TASK DIRECTIONS – Among the entries below, only the lines starting at the one with "Open DevTools settings gear" and ending at the one with "Given: Select 查看购物车 from the dropdown menu", both included, are to be printed exactly.
[[ AVAILABLE DATA, beginning ]]
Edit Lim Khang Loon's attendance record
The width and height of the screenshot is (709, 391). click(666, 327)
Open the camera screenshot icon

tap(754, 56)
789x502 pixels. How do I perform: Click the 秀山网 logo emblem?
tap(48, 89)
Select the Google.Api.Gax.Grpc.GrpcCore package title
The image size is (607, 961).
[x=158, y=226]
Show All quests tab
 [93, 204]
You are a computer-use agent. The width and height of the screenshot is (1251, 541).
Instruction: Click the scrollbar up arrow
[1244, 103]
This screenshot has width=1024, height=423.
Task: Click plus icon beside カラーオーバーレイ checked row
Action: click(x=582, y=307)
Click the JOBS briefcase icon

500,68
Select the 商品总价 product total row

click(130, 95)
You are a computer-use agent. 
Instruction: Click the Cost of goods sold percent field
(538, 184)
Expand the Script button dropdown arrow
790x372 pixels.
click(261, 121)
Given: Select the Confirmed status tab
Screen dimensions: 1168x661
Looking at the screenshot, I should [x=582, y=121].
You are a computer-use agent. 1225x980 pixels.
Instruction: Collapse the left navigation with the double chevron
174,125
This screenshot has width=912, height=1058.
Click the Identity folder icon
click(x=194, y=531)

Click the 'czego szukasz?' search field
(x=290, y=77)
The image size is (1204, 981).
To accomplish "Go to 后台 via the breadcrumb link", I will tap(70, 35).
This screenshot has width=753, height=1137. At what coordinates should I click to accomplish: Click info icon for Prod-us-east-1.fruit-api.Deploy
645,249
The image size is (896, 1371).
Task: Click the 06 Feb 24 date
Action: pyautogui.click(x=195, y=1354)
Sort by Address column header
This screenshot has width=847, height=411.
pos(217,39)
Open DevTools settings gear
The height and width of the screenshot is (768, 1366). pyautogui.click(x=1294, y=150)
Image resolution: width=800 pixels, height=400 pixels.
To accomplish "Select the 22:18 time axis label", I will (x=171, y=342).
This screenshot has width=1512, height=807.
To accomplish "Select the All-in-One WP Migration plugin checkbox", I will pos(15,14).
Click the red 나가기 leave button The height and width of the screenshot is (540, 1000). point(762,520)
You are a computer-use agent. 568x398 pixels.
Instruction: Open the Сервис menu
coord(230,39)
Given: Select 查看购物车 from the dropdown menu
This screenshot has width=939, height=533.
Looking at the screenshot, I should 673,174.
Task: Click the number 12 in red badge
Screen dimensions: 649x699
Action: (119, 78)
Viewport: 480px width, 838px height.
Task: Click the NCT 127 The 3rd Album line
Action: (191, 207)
[[ AVAILABLE DATA, end ]]
RESPONSE AREA –
Open DevTools settings gear
The height and width of the screenshot is (768, 1366). pyautogui.click(x=1294, y=150)
Image resolution: width=800 pixels, height=400 pixels.
To accomplish "Select the 22:18 time axis label", I will (x=171, y=342).
This screenshot has width=1512, height=807.
To accomplish "Select the All-in-One WP Migration plugin checkbox", I will pos(15,14).
Click the red 나가기 leave button The height and width of the screenshot is (540, 1000). point(762,520)
You are a computer-use agent. 568x398 pixels.
Instruction: Open the Сервис menu
coord(230,39)
Given: Select 查看购物车 from the dropdown menu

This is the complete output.